What an idyllic life, she realizes now, clutching the pillow to her chest. What a perfect, perfect fucking life she’d had.
And now look what she’s left with. An empty bed. An empty house.
What did she have—work? Some moldering petri dishes with her name on them? Jesus, how pathetic. To have your life so small and distilled that it fits in the space of a microscope slide. Her coworkers don’t even talk to her. Not anymore.
She’d had everything and now she had nothing. She was nothing.
“Pardon me,” a voice speaks from behind Naomi. “But that’s no way to think.”
As if time has slowed, Naomi can feel her body react: eyes widening, pupils dilating to take in as much light, to see as well as possible. The quickness of her breath, the way oxygen begins to flood her brain. Adrenaline injecting itself in her limbs, muscles rapid-firing in preparation for fighting or fleeing.
What she does instead is lock up, spine-stiff. Immobile. Paralyzed.
“Oh dear,” the voice says. “It seems I’ve startled you.”

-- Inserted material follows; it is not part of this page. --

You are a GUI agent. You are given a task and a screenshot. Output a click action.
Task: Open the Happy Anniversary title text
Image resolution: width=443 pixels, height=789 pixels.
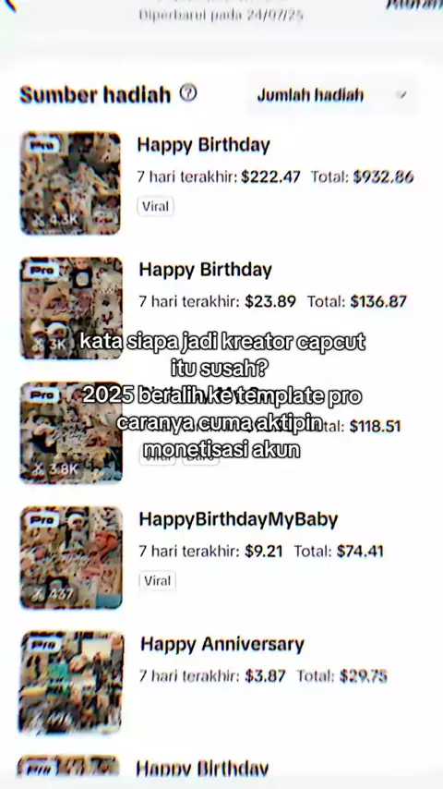tap(222, 644)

Naomi can feel a whisper down the back of her neck and a movement, not of something solid, but breezy and transparent, like the flicker of light on water. The water solidifies into a feminine face, younger than the woman who was in her room earlier, but still. Secretary of State, Naomi’s brain shouts unhelpfully. But from twenty years ago.
The shimmering woman bends down and peers into Naomi’s face. “I only wanted to tell you that the cat is out of food. And he won’t leave me alone about it.”